Both Mario games play surprisingly well on the Game & Watch. In fact, the emulation and controls feel spot-on, and the screen is just big enough to make playing on it an utter retro delight. The fact these games look so great on the tiny screen gives me hope for future hackers to open it up for all NES games, or maybe that Nintendo will give us a Game Boy Classic using the same tech. (Please, Nintendo?)As far as the Mario games go, these are just straight-up emulations of the NES/Famicom originals. There are no extra features, and the emulator itself is bare-bones. If you’re a filthy cheater who, like me, got accustomed to save states and rewinds from Nintendo Online and other emulators over the years, you’re going to have to earn back your classic gaming card because those quality-of-life/cheater features aren’t here. You can, however, jump out of one game to play the others, check the time, or even power down the Game & Watch, and then start right back up from where you left off. Take THAT, Xbox Quick Resume!
The Secrets of the Watch
When Nintendo originally announced the Game & Watch: Super Mario Bros. edition to celebrate 35 years of Super Mario, it touted it would contain 35 secrets to coincide with the anniversary. Those “secrets” are all in the Watch part of the device, and turn out to be just special animations. The current time is displayed on the screen, spelled out in bricks, and Mario runs across the screen constantly, back and forth, sometimes stomping enemies, sometimes taking hits (but never dying, at least not that I’ve seen).

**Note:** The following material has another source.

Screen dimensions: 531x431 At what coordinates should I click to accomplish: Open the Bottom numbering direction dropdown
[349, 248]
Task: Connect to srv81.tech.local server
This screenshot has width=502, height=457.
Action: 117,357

Hitting the “time” button changes the level-type (there are only three: world 1-1 style, world 1-3 and world 4-3). Pushing A and B at the same time causes the digits to cycle from regular brick to golden brick and back again, but those are the only functions I’ve found so far. I did catch a group of Yoshis appearing on the screen and smashing all the bricks to change the hour, and there’s a different “sunset” color scheme for the sky around five o’clock. Yes, I realize I could just go through and change the clock to view more animations, but I am only a cheater when it comes to save-states. I’m not a filthy time-traveler.

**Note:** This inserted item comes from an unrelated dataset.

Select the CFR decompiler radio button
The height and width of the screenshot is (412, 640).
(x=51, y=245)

Boxed In: Packaging Review for Collectors Who Will Never Open Theirs
This part of the review is about the packaging, because if you’re like me, your plan for the Game & Watch: Super Mario Bros. edition is to display it complete-in-box in and among the rest of the Nintendo stuff you collect. I’m pleased to say the box is excellent.The cardboard box itself comes in a plastic sleeve, printed on which are various scenes from the 8-bit Mushroom Kingdom. Because the clear plastic has a tiny bit of distance between itself and the cardboard, it gives the graphics an extra bit of 3D pop.
The colors on the plastic are bright and vivid, and the printed graphics are razor-sharp. It’s such a beautiful piece of retail packaging I didn’t want to open it up, but Nintendo was nice enough to make it easy to open without destroying it.
Opening it from the right-hand side of the box, I was delighted to find a pair of Mr. Game and Mario characters hidden inside the tab with a “Special thanks to you!” message. It’s a completely unnecessary addition, but it adds to the already massive amount of charm.
Inside the box it’s not nearly as exciting: there’s a cardboard insert in which the Game & Watch resides, along with a USB-C charging cable and a very ho-hum set of fold-out instructions. It’s a little bit of a let-down, but that feeling quickly faded when my eyes first met the golden luster of the Game & Watch itself.